> [Dataset entries]:
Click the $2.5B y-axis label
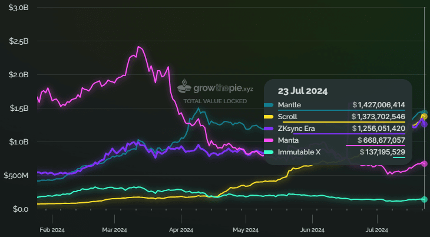 pos(19,41)
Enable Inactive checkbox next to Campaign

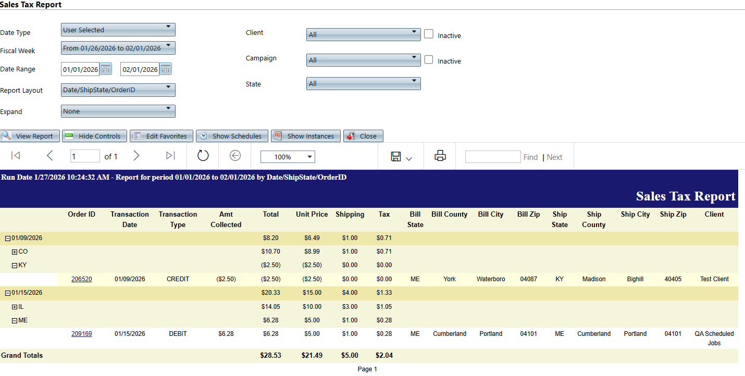click(x=429, y=60)

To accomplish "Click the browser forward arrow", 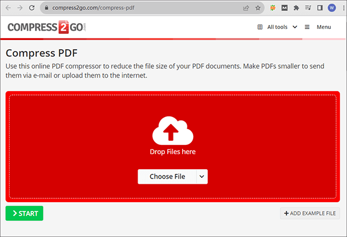I will 20,8.
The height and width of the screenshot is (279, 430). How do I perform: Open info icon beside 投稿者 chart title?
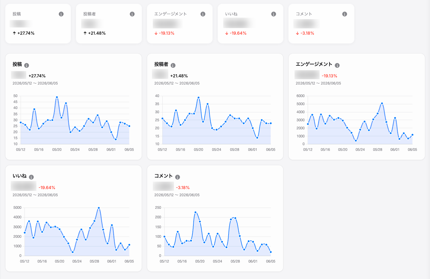point(173,65)
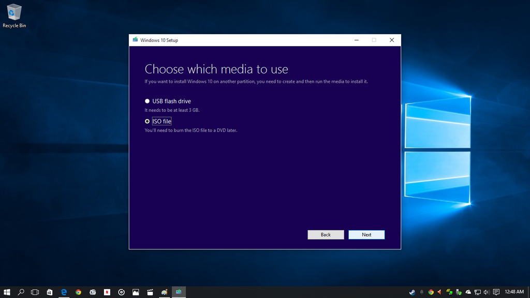This screenshot has height=298, width=530.
Task: Open the Windows Start menu
Action: pyautogui.click(x=7, y=292)
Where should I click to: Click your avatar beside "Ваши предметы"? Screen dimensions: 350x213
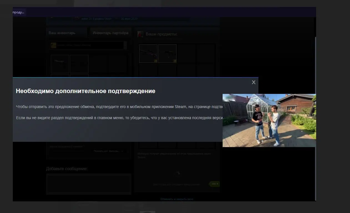(x=140, y=34)
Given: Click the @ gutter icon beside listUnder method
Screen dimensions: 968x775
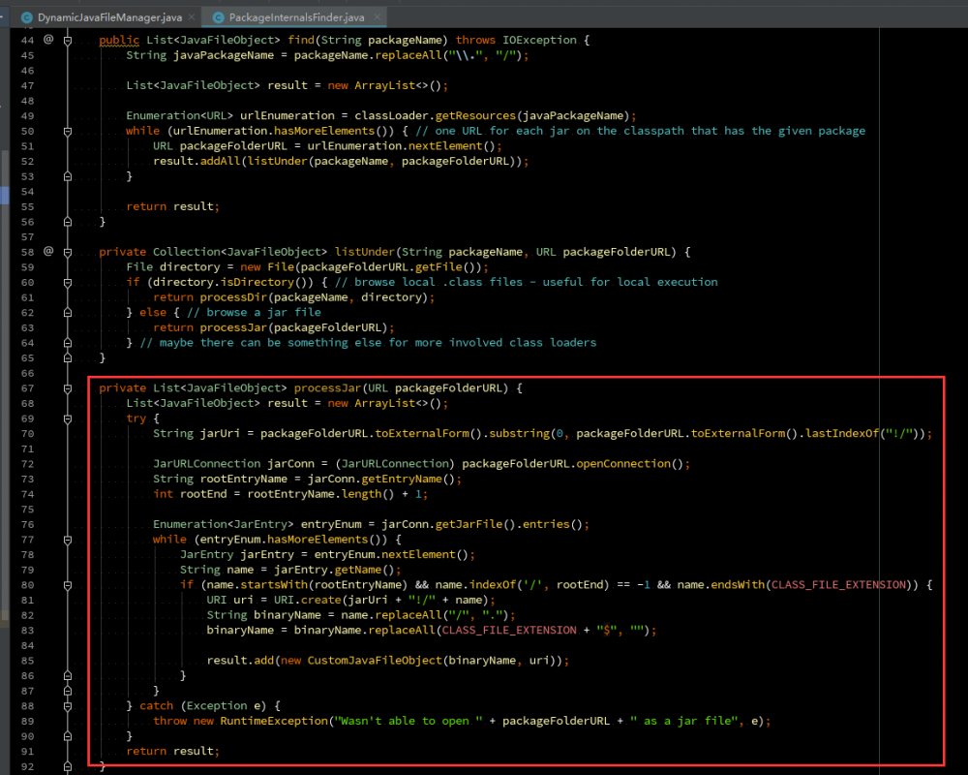Looking at the screenshot, I should pyautogui.click(x=48, y=251).
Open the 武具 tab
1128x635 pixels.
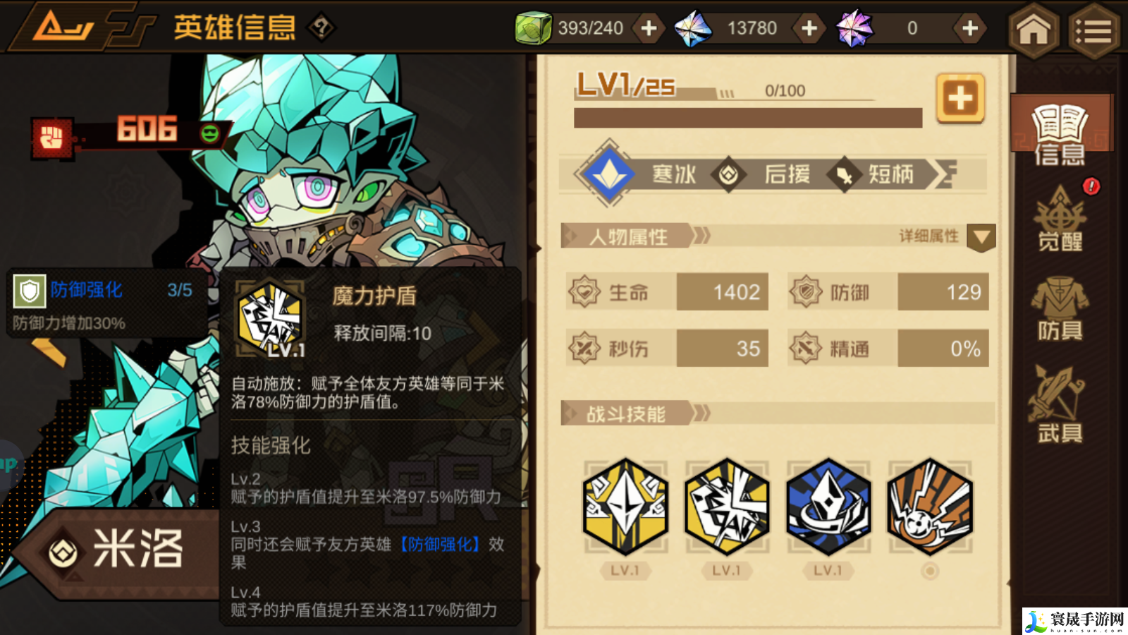pyautogui.click(x=1060, y=405)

> [What is being asked]:
The line containing "Screen dimensions: 968x775" and every line after it, up to the last line of the data, should be returned exactly, without the pictures.

> [Solved problem]:
Screen dimensions: 968x775
Looking at the screenshot, I should pyautogui.click(x=48, y=251).
Open the 武具 tab
1128x635 pixels.
pyautogui.click(x=1060, y=405)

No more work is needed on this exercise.